Total RNA was extracted from both the constructs and the ex vivo tissue samples using Trizol (Life Technologies, CA) according to the manufacturer’s directions. Complementary DNA was synthesized using the High Capacity cDNA Reverse Transcription Kit (Applied Biosystems, Carlsbad, CA) according to manufacturer’s protocol. The level of mRNA for SMA (Jester et al., 2012), PDGFA, PDGFB, PDGFC, PDGFD and Beta-actin (Choi et al., 2009) was determined by using the Real-Time PCR SYBR Green Assay (KAPA SYBR Fast qPCR master mix: KAPA Biosystems, Wilmington, MA). The primers for each gene were prepared by the CCIB DNA Core Facility at Massachusetts General Hospital (Cambridge, MA) and the sequences are given in Table 1 below. The endogenous control, Beta-actin, was used to normalize target genes. The primers and cDNA were combined with KAPA SYBR Fast qPCR master mix (KAPA Biosystems, Wilmington, MA) and amplification was performed by the Eppendorf Mastercycler ep realplex real-time PCR system (Mastercycler ep realplex real-time PCR system: Eppendorf; Hauppauge, NY).

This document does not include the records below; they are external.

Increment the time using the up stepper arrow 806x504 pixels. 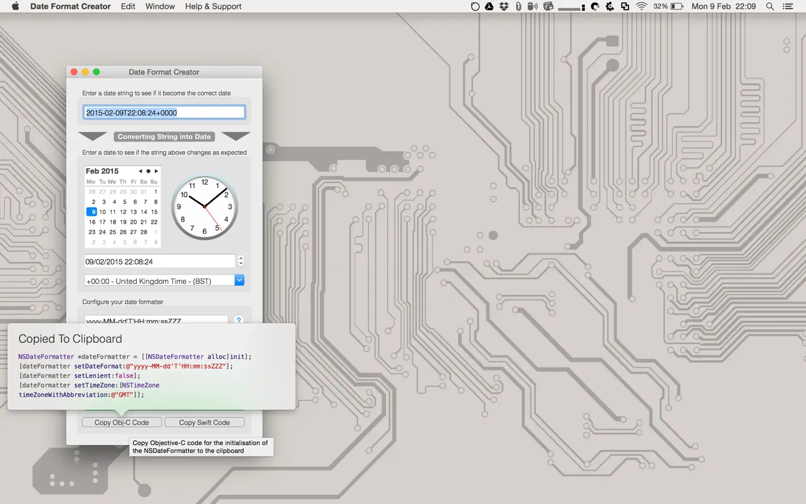click(x=241, y=258)
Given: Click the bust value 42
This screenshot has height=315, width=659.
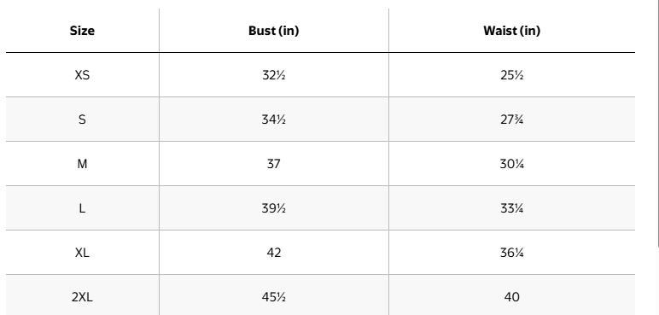Looking at the screenshot, I should 274,253.
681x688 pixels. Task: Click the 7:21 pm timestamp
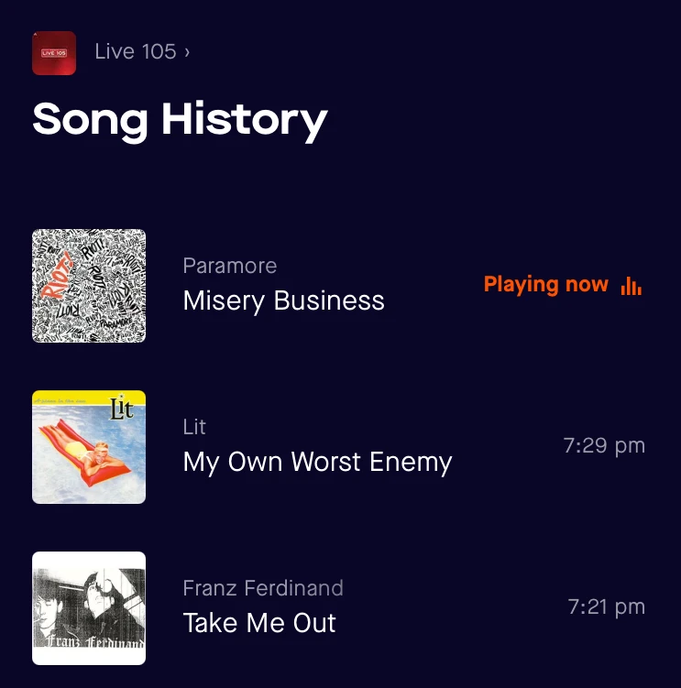[607, 607]
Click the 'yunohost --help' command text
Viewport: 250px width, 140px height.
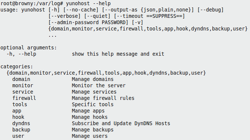[88, 3]
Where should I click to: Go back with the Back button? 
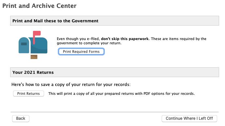[x=21, y=118]
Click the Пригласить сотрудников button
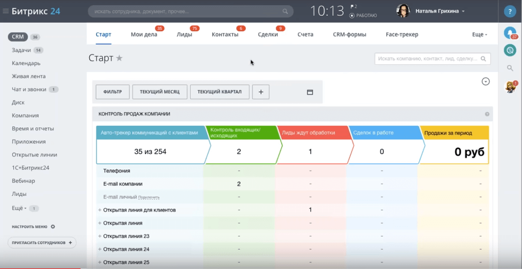Viewport: 522px width, 269px height. [x=42, y=242]
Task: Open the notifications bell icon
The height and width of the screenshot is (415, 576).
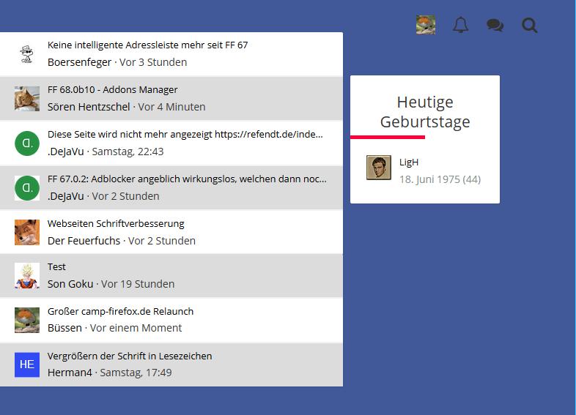Action: click(x=460, y=26)
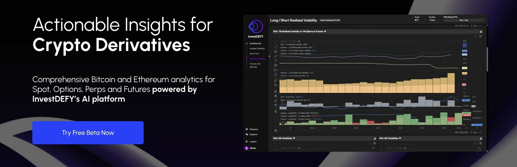Click the trash icon to remove drawings
Image resolution: width=517 pixels, height=167 pixels.
[x=276, y=111]
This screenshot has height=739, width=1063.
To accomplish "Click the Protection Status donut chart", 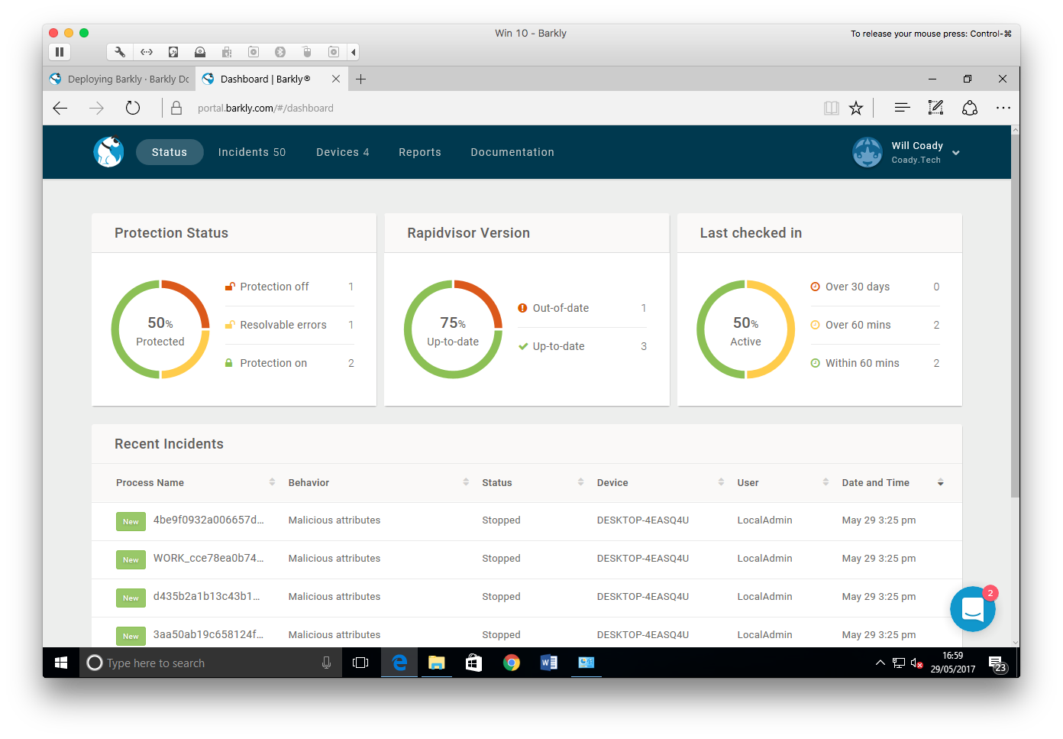I will pyautogui.click(x=160, y=329).
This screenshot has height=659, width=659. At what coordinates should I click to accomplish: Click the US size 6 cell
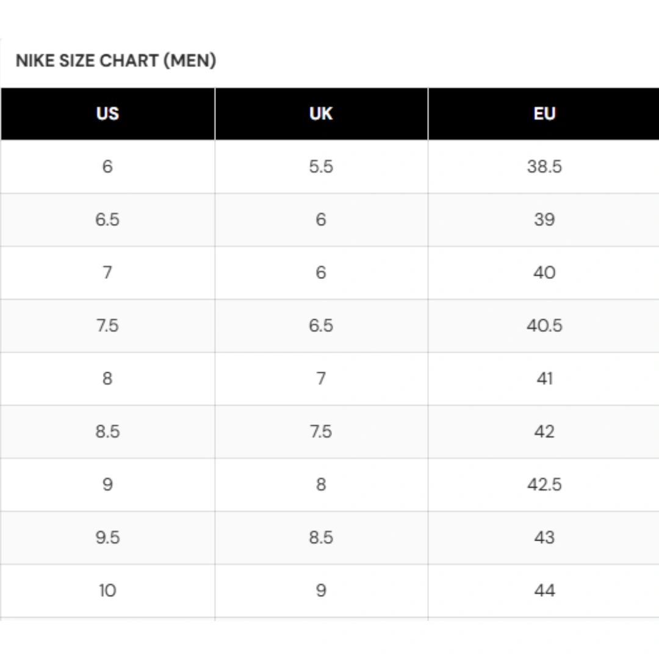[x=107, y=167]
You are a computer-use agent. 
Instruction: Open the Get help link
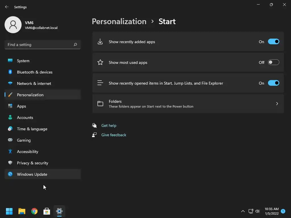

The thermal cycling conditions were as follows: 2 min at 50 °C, 10 min at 95 °C, 40 cycles of 15 s at 95 °C, and 1 min at 60 °C. The relative gene expression of the growth factors was calculated using the 2–ΔΔCt method (Livak and Schmittgen, 2001).

Table 1.

List of SYBR green primer sequences used for RT-qPCR.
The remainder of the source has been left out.